Il y a lieu de débouter le salarié de ses demandes d’indemnité conventionnelle de licenciement, d’indemnité compensatrice de préavis et congés payés afférents, de dommages-intérêts pour licenciement sans cause réelle et sérieuse et de rappel de salaire pour la période de mise à pied conservatoire et congés payés afférents.
Sur la demande de dommages-intérêts pour rupture brutale et vexatoire
Le salarié ne démontre pas que la rupture est intervenue dans des conditions vexatoires, qui ne sont pas caractérisées par l’audition réalisée par le service de contrôle de la conformité du 9 mars 2019, ni l’existence d’un préjudice qui serait résulté des seules conditions de la rupture.
Sur les autres demandes
Le rejet des précédentes demandes rend sans objet les autres demandes de M. [E].
Sur l’article 700 du code de procédure civile et les dépens
Il y a lieu d’infirmer la décision du conseil de prud’hommes sur ces points.
Le salarié supportera les dépens de première instance et d’appel.

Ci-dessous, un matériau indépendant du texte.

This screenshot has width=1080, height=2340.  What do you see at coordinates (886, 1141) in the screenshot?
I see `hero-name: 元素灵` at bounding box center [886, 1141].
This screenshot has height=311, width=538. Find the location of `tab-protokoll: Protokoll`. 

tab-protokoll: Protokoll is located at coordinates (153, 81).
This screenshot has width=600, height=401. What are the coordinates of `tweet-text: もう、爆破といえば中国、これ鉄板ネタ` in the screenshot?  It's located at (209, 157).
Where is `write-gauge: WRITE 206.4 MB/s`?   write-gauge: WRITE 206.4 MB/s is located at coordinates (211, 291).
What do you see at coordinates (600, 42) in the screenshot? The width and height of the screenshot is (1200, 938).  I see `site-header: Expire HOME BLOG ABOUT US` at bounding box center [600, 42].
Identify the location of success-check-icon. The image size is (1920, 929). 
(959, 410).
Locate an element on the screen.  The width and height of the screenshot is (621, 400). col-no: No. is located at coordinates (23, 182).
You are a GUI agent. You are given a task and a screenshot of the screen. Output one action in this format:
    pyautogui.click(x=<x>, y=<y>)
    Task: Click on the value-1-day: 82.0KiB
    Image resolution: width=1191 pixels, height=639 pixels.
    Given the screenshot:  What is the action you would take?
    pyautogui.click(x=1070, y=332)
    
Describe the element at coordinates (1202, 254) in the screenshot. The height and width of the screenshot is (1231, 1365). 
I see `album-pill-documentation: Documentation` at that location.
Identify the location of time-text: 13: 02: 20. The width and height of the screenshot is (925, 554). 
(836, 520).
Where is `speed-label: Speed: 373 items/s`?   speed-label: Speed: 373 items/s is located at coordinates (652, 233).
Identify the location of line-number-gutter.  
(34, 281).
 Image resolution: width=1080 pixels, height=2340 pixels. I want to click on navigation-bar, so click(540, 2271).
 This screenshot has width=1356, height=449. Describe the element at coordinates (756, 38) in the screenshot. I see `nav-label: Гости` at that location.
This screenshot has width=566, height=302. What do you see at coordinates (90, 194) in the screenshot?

Il n’y a pas lieu de faire application des dispositions de l’article 700 du code de procédure civile.
PAR CES MOTIFS
La cour,
CONFIRME le jugement en ce qu’il a débouté M. [E] de sa demande de dommages-intérêts pour rupture brutale et vexatoire,
L’INFIRME sur le surplus des dispositions soumises à la cour,
Statuant à nouveau et y ajoutant :
DIT que le licenciement de M. [E] est fondé sur une faute grave,
DEBOUTE M. [E] de l’intégralité de ses demandes,
DÉBOUTE les parties de leurs demandes autres, plus amples ou contraires,
CONDAMNE M. [E] aux dépens de première instance et d’appel,
DIT n’y avoir lieu de faire application des dispositions de l’article 700 du code de procédure civile.